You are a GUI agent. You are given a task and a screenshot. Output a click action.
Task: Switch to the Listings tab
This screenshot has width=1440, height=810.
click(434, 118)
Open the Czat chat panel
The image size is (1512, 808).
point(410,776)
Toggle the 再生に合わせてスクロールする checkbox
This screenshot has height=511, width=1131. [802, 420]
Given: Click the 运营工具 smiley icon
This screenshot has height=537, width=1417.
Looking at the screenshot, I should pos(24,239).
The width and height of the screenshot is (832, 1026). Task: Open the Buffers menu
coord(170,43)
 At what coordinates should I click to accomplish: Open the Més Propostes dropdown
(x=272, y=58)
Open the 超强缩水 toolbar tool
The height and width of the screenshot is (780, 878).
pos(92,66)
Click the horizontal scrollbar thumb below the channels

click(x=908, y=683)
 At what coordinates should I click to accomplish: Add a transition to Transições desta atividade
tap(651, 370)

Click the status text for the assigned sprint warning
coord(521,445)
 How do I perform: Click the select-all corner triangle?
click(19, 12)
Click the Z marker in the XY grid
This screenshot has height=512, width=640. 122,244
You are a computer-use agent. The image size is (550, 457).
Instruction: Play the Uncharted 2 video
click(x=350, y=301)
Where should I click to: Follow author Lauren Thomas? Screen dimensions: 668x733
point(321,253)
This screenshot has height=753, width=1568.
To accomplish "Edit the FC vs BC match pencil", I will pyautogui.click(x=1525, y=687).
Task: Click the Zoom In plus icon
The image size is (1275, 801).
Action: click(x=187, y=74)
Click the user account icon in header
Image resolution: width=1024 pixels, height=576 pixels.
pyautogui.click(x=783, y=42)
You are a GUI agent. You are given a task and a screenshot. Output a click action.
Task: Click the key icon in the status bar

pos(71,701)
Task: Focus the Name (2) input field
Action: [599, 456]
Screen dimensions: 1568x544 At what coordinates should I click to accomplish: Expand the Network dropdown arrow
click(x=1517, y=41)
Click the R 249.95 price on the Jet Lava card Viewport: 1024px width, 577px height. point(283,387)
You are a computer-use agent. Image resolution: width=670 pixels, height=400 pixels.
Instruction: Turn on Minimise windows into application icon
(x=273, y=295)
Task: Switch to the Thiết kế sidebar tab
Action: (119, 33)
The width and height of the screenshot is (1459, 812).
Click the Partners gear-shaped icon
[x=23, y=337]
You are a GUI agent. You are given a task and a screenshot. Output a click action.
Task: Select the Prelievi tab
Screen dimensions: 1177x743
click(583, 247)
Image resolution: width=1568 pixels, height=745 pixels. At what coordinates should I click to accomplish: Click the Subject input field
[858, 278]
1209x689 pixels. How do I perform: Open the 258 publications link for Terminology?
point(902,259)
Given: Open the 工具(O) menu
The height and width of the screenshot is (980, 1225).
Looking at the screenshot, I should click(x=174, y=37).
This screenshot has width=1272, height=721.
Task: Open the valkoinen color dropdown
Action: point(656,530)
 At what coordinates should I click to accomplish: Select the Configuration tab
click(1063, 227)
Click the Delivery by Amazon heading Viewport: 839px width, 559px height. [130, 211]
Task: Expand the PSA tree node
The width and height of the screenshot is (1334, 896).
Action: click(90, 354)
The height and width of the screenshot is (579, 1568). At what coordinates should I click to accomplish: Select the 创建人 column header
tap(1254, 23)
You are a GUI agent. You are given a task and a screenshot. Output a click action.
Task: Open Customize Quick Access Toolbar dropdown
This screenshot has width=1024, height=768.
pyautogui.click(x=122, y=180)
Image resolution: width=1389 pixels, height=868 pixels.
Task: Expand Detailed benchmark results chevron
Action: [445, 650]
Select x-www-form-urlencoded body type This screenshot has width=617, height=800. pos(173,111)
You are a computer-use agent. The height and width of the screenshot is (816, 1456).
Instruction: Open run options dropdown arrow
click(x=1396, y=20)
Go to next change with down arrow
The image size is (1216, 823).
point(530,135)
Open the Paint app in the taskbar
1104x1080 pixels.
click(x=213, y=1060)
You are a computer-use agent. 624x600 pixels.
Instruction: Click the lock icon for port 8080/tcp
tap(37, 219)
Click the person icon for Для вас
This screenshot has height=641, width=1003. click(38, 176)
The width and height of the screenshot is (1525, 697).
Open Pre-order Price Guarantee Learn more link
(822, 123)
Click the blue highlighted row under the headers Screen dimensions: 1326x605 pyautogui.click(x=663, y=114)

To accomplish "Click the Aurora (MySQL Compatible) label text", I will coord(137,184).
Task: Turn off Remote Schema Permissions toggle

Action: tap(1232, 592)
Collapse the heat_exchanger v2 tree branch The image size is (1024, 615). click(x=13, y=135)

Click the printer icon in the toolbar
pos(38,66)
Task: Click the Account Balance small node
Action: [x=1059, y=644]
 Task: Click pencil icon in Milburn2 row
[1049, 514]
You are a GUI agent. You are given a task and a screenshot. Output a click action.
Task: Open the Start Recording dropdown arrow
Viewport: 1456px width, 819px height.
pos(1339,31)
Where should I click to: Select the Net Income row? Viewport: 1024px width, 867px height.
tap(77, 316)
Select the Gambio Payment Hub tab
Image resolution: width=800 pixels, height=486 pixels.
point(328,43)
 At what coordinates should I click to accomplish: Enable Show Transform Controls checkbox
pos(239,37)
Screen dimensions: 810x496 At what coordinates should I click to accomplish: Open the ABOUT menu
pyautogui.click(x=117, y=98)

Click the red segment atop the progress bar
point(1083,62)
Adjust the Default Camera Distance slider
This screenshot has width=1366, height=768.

What is required » Render every line of the items above as a numbered list, dropping the blank lines.

Solution to the exercise »
1. You are a GUI agent. You are given a task and a screenshot. Output a click action.
2. Task: Switch to the Listings tab
3. This screenshot has width=1440, height=810.
4. click(434, 118)
5. Open the Czat chat panel
6. The image size is (1512, 808).
7. point(410,776)
8. Toggle the 再生に合わせてスクロールする checkbox
9. This screenshot has height=511, width=1131. [802, 420]
10. Given: Click the 运营工具 smiley icon
11. This screenshot has height=537, width=1417.
12. Looking at the screenshot, I should pos(24,239).
13. The width and height of the screenshot is (832, 1026). Task: Open the Buffers menu
14. coord(170,43)
15.  At what coordinates should I click to accomplish: Open the Més Propostes dropdown
16. (x=272, y=58)
17. Open the 超强缩水 toolbar tool
18. The height and width of the screenshot is (780, 878).
19. pos(92,66)
20. Click the horizontal scrollbar thumb below the channels
21. click(x=908, y=683)
22.  At what coordinates should I click to accomplish: Add a transition to Transições desta atividade
23. tap(651, 370)
24. Click the status text for the assigned sprint warning
25. coord(521,445)
26.  How do I perform: Click the select-all corner triangle?
27. click(19, 12)
28. Click the Z marker in the XY grid
29. This screenshot has height=512, width=640. 122,244
30. You are a computer-use agent. The image size is (550, 457).
31. Instruction: Play the Uncharted 2 video
32. click(x=350, y=301)
33. Where should I click to: Follow author Lauren Thomas? Screen dimensions: 668x733
34. point(321,253)
35. This screenshot has height=753, width=1568.
36. To accomplish "Edit the FC vs BC match pencil", I will pyautogui.click(x=1525, y=687).
37. Task: Click the Zoom In plus icon
38. The image size is (1275, 801).
39. Action: click(x=187, y=74)
40. Click the user account icon in header
41. Image resolution: width=1024 pixels, height=576 pixels.
42. pyautogui.click(x=783, y=42)
43. You are a GUI agent. You are given a task and a screenshot. Output a click action.
44. Task: Click the key icon in the status bar
45. pos(71,701)
46. Task: Focus the Name (2) input field
47. Action: [599, 456]
48. Screen dimensions: 1568x544 At what coordinates should I click to accomplish: Expand the Network dropdown arrow
49. click(x=1517, y=41)
50. Click the R 249.95 price on the Jet Lava card Viewport: 1024px width, 577px height. point(283,387)
51. You are a computer-use agent. Image resolution: width=670 pixels, height=400 pixels.
52. Instruction: Turn on Minimise windows into application icon
53. (x=273, y=295)
54. Task: Switch to the Thiết kế sidebar tab
55. Action: (119, 33)
56. The width and height of the screenshot is (1459, 812).
57. Click the Partners gear-shaped icon
58. [x=23, y=337]
59. You are a GUI agent. You are given a task and a screenshot. Output a click action.
60. Task: Select the Prelievi tab
61. Screen dimensions: 1177x743
62. click(583, 247)
63. Image resolution: width=1568 pixels, height=745 pixels. At what coordinates should I click to accomplish: Click the Subject input field
64. [858, 278]
65. 1209x689 pixels. How do I perform: Open the 258 publications link for Terminology?
66. point(902,259)
67. Given: Open the 工具(O) menu
68. The height and width of the screenshot is (980, 1225).
69. Looking at the screenshot, I should click(x=174, y=37).
70. This screenshot has width=1272, height=721.
71. Task: Open the valkoinen color dropdown
72. Action: point(656,530)
73.  At what coordinates should I click to accomplish: Select the Configuration tab
74. click(1063, 227)
75. Click the Delivery by Amazon heading Viewport: 839px width, 559px height. [130, 211]
76. Task: Expand the PSA tree node
77. The width and height of the screenshot is (1334, 896).
78. Action: click(90, 354)
79. The height and width of the screenshot is (579, 1568). At what coordinates should I click to accomplish: Select the 创建人 column header
80. tap(1254, 23)
81. You are a GUI agent. You are given a task and a screenshot. Output a click action.
82. Task: Open Customize Quick Access Toolbar dropdown
83. This screenshot has width=1024, height=768.
84. pyautogui.click(x=122, y=180)
85. Image resolution: width=1389 pixels, height=868 pixels.
86. Task: Expand Detailed benchmark results chevron
87. Action: [445, 650]
88. Select x-www-form-urlencoded body type This screenshot has width=617, height=800. pos(173,111)
89. You are a computer-use agent. The height and width of the screenshot is (816, 1456).
90. Instruction: Open run options dropdown arrow
91. click(x=1396, y=20)
92. Go to next change with down arrow
93. The image size is (1216, 823).
94. point(530,135)
95. Open the Paint app in the taskbar
96. 1104x1080 pixels.
97. click(x=213, y=1060)
98. You are a computer-use agent. 624x600 pixels.
99. Instruction: Click the lock icon for port 8080/tcp
100. tap(37, 219)
101. Click the person icon for Для вас
102. This screenshot has height=641, width=1003. click(38, 176)
103. The width and height of the screenshot is (1525, 697).
104. Open Pre-order Price Guarantee Learn more link
105. (822, 123)
106. Click the blue highlighted row under the headers Screen dimensions: 1326x605 pyautogui.click(x=663, y=114)
107. To accomplish "Click the Aurora (MySQL Compatible) label text", I will coord(137,184).
108. Task: Turn off Remote Schema Permissions toggle
109. Action: tap(1232, 592)
110. Collapse the heat_exchanger v2 tree branch The image size is (1024, 615). click(x=13, y=135)
111. Click the printer icon in the toolbar
112. pos(38,66)
113. Task: Click the Account Balance small node
114. Action: [x=1059, y=644]
115.  Task: Click pencil icon in Milburn2 row
116. [1049, 514]
117. You are a GUI agent. You are given a task and a screenshot. Output a click action.
118. Task: Open the Start Recording dropdown arrow
119. Viewport: 1456px width, 819px height.
120. pos(1339,31)
121. Where should I click to: Select the Net Income row? Viewport: 1024px width, 867px height.
122. tap(77, 316)
123. Select the Gambio Payment Hub tab
124. Image resolution: width=800 pixels, height=486 pixels.
125. point(328,43)
126.  At what coordinates should I click to accomplish: Enable Show Transform Controls checkbox
127. pos(239,37)
128. Screen dimensions: 810x496 At what coordinates should I click to accomplish: Open the ABOUT menu
129. pyautogui.click(x=117, y=98)
130. Click the red segment atop the progress bar
131. point(1083,62)
132. Adjust the Default Camera Distance slider
133. This screenshot has width=1366, height=768.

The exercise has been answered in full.